Having realized that travertine is just what your back patio needs to look fantastic, you might wonder if you can pull off installing the pieces. Luckily, DIY travertine installation isn’t overly complicated.
Install the pavers yourself
Once you feel you have adequate knowledge on the process, you can get going, following these basic steps.
First, mark the area where you’ll be putting down the pavers with wooden stakes. Easy enough, right? After that, you’ll want to dig out enough excess dirt, sand or gravel to make room for the pavers and base materials that keep them in place.
The next step? You guessed it. Get these base materials down. This layer is about four inches of crushed stone and gravel. If your soil doesn’t typically drain well, you may want to throw down a layer of filter fabric on top of the base to stop any nasty mold from turning up. Use a plate compactor to pat down the area.
Over the base, you’ll want to put down a layer of sand. This will make a nice bed for your the travertine. If your pavers are about the same thickness, you only need about two inches of sand. If the pieces differ, give it a little more depth. Again, a plate compactor works well to solidify the layer.
Once you have these layers in place, you’ll finally be ready to install the pavers. The best way to do this is starting in a corner and working out, using a rubber mallet to get the pieces snuggly in place.
You may have to cut some of the stone to fit it into your space. To do this, you can simply draw a line on the paver. Then, using a chisel and hammer score this mark right into the surface. The stone should break apart easily along this line.
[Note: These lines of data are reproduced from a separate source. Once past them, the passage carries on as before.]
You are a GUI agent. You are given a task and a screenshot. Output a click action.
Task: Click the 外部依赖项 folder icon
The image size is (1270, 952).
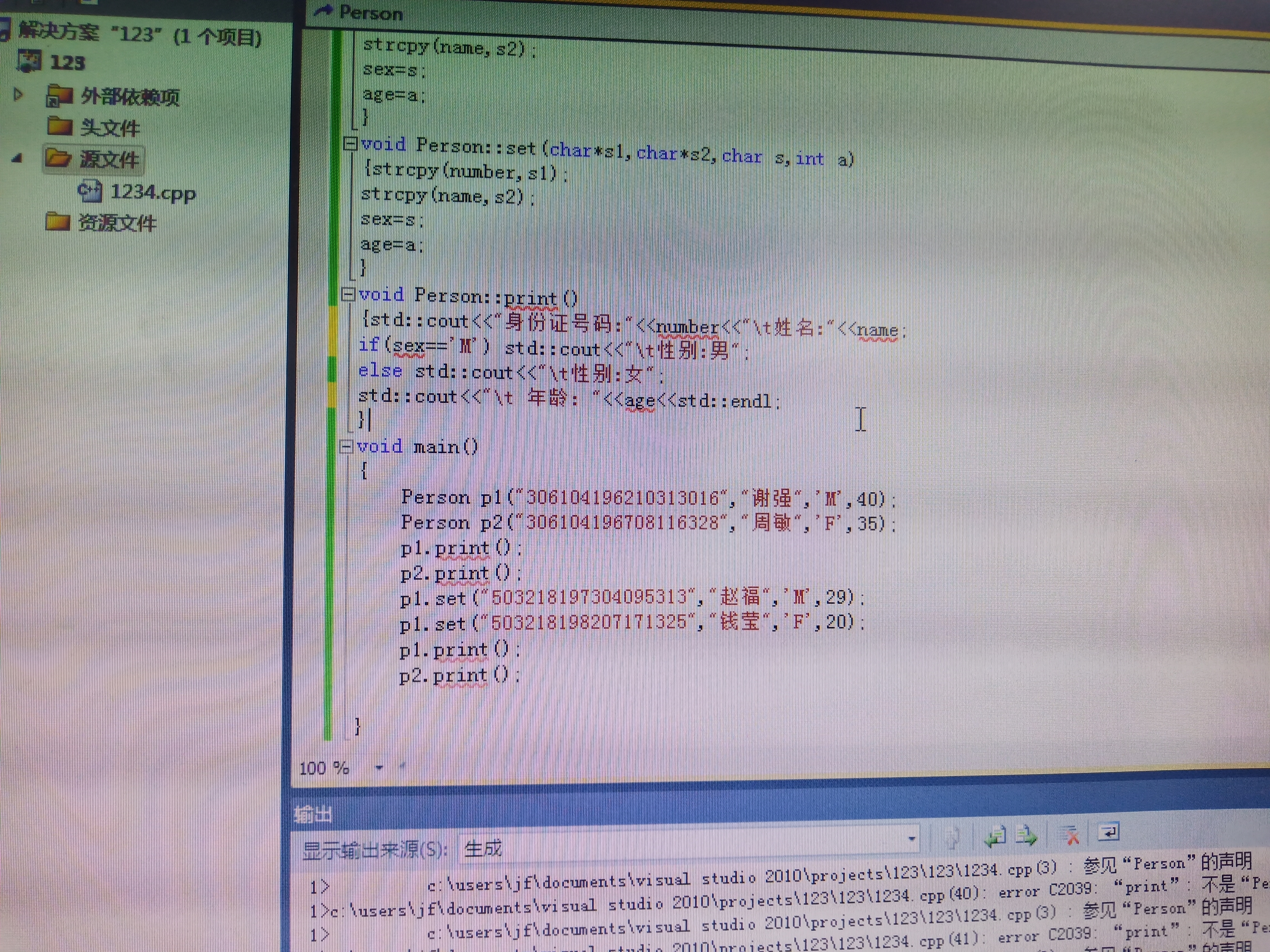click(x=59, y=96)
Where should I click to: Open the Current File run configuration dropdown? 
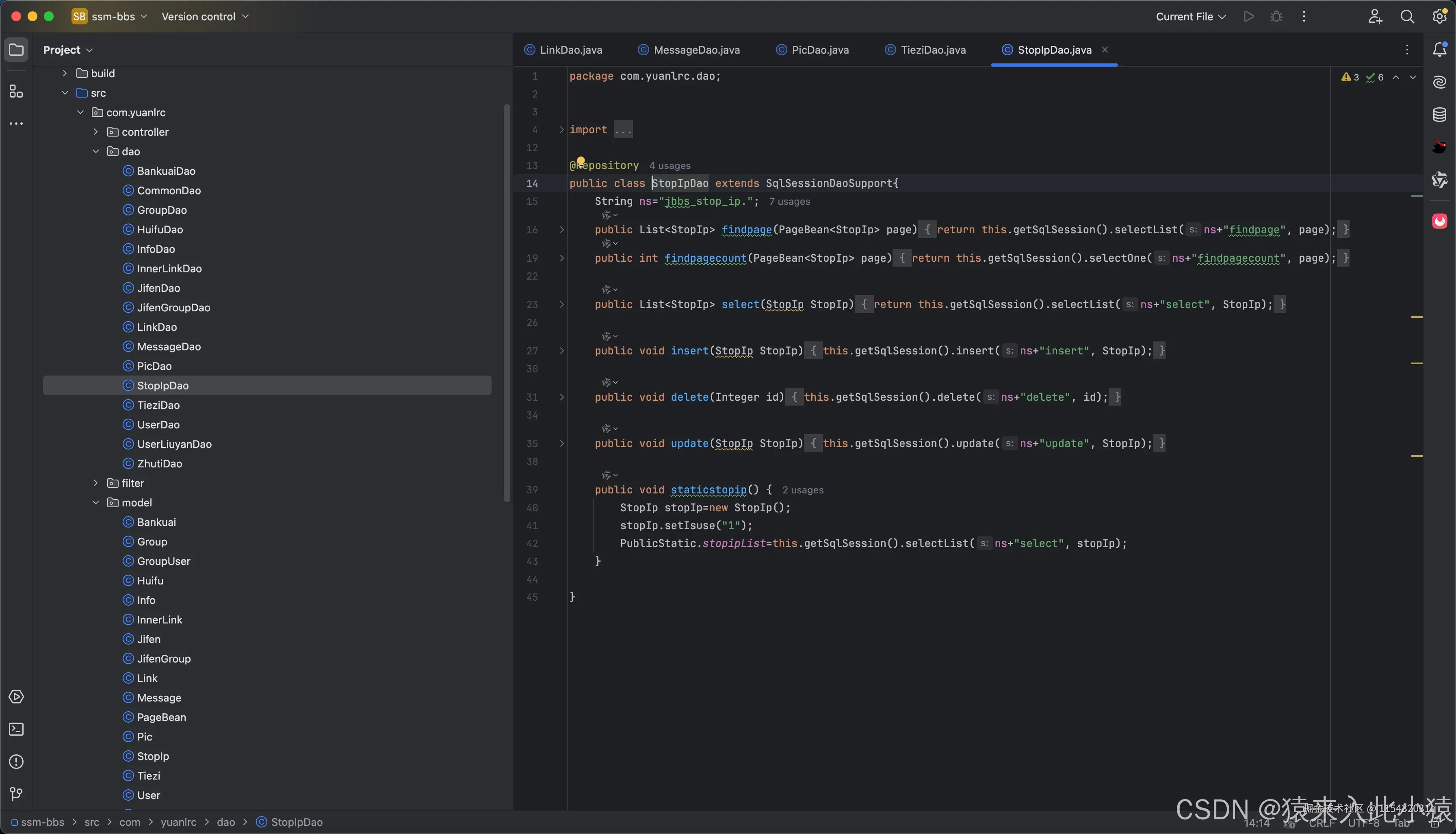pyautogui.click(x=1190, y=17)
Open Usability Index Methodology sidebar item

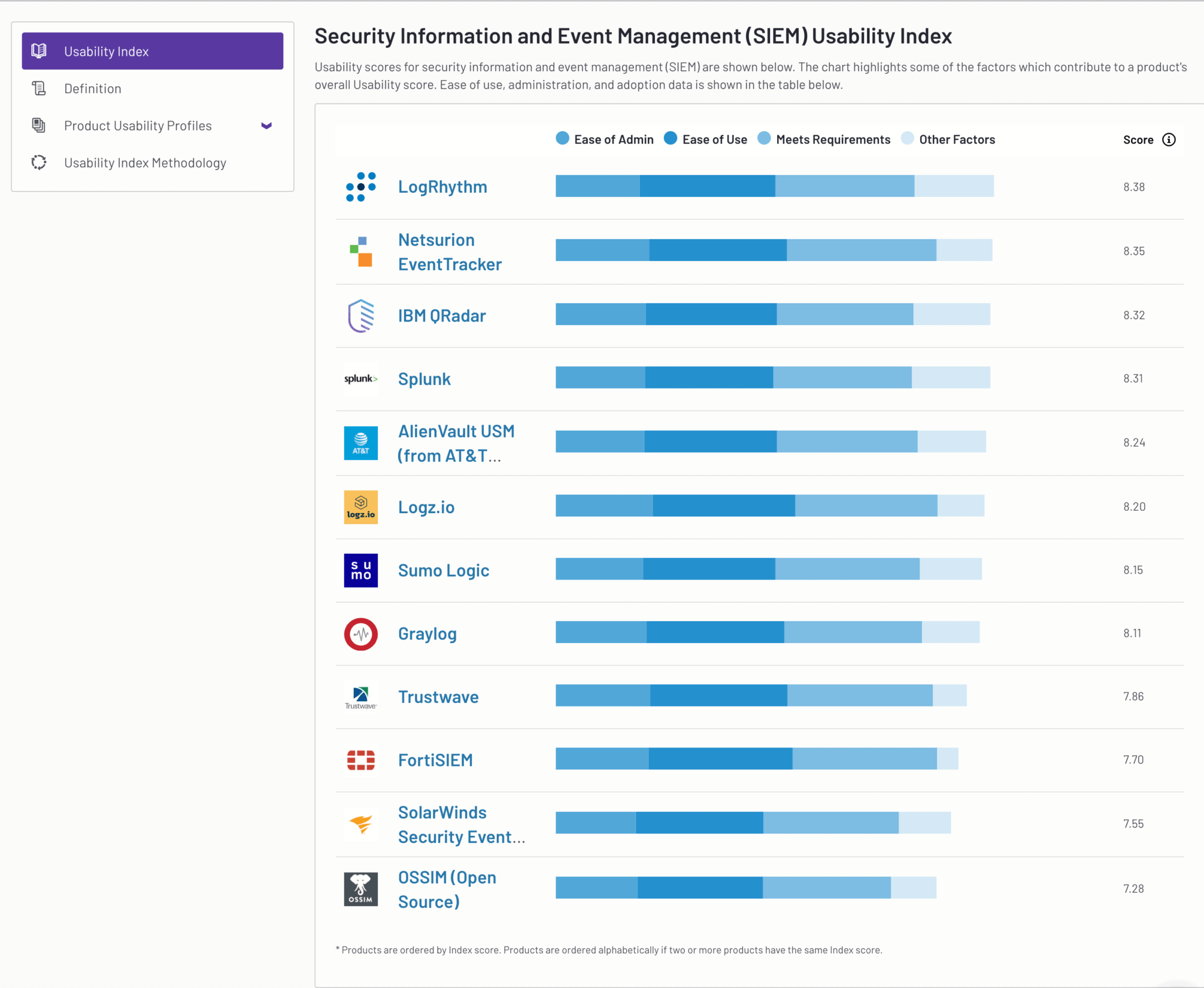145,163
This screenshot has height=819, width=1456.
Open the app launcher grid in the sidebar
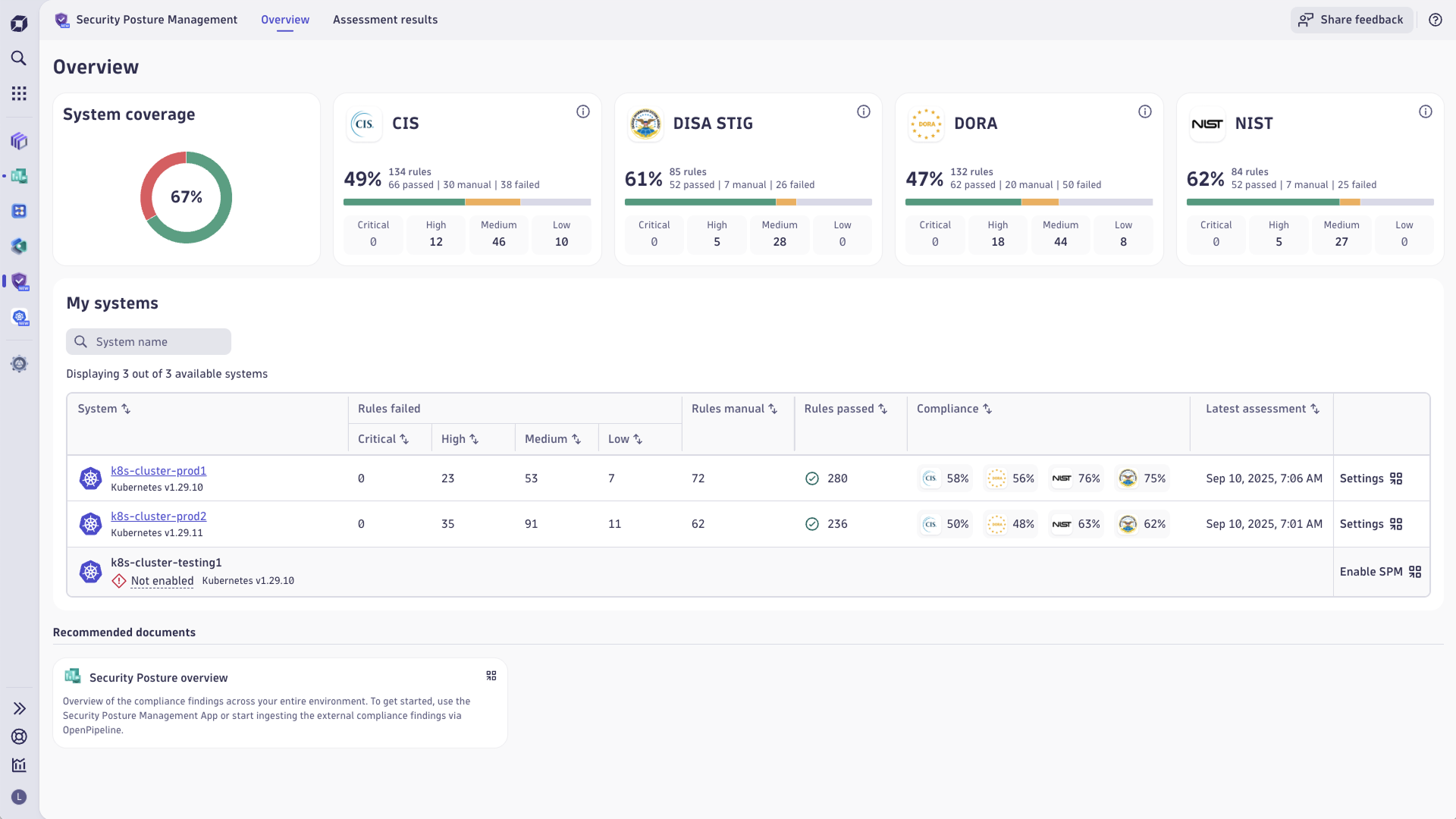[x=19, y=93]
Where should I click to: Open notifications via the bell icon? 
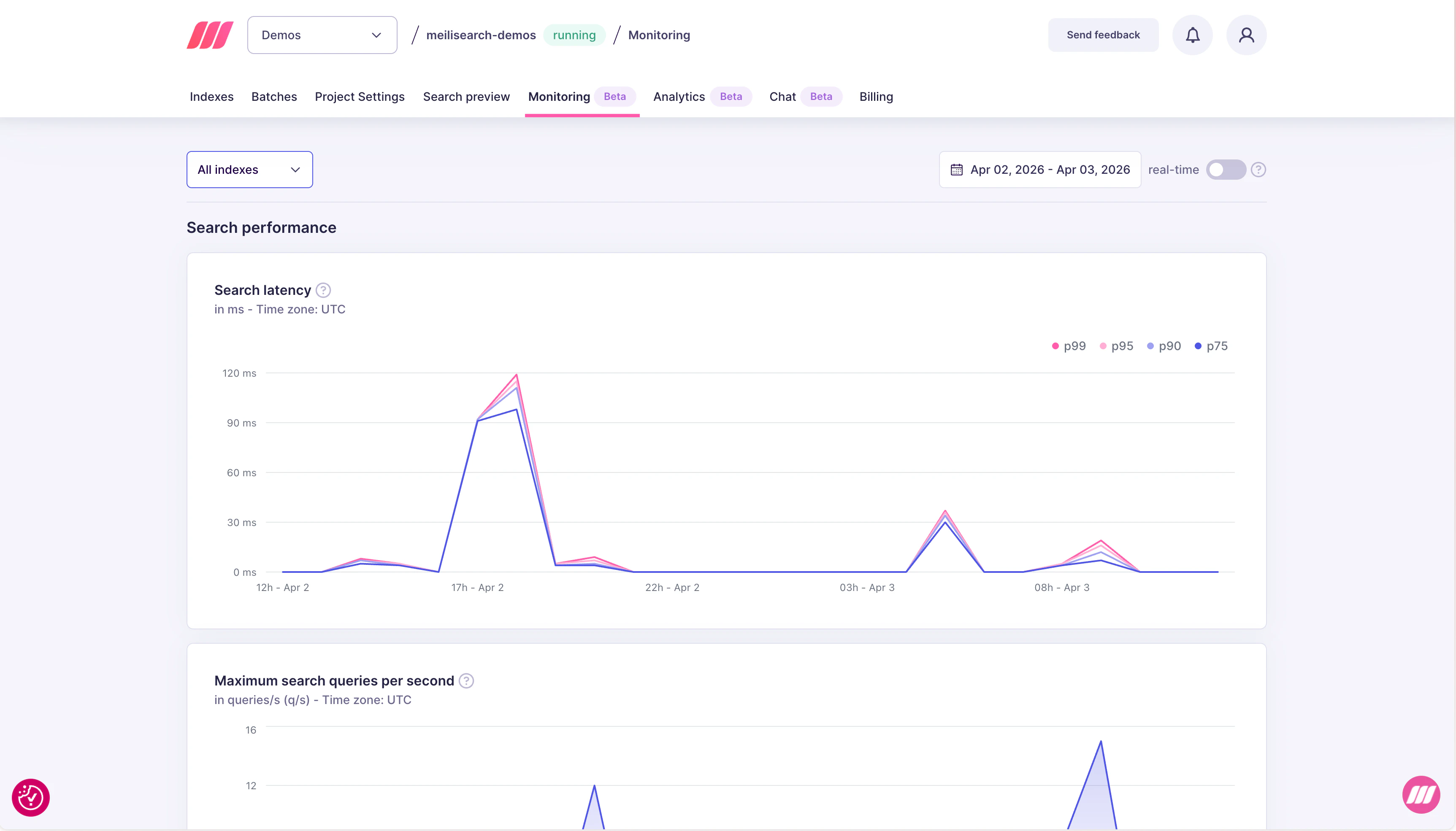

After you have all the pieces down, you’ll want to make sure that the surface is totally even. Using a split level, check to see if there are any high or low spots across the space. These are easy fixes: Simply add or remove sand underneath these pieces.
To finish off your masterpiece, fill in any gaps between your travertine pavers with sand and wash the whole thing down with a garden hose.
Of course, if installing natural stone pavers isn’t exactly part of your repertoire, it may be a good idea to ask a professional for general advice!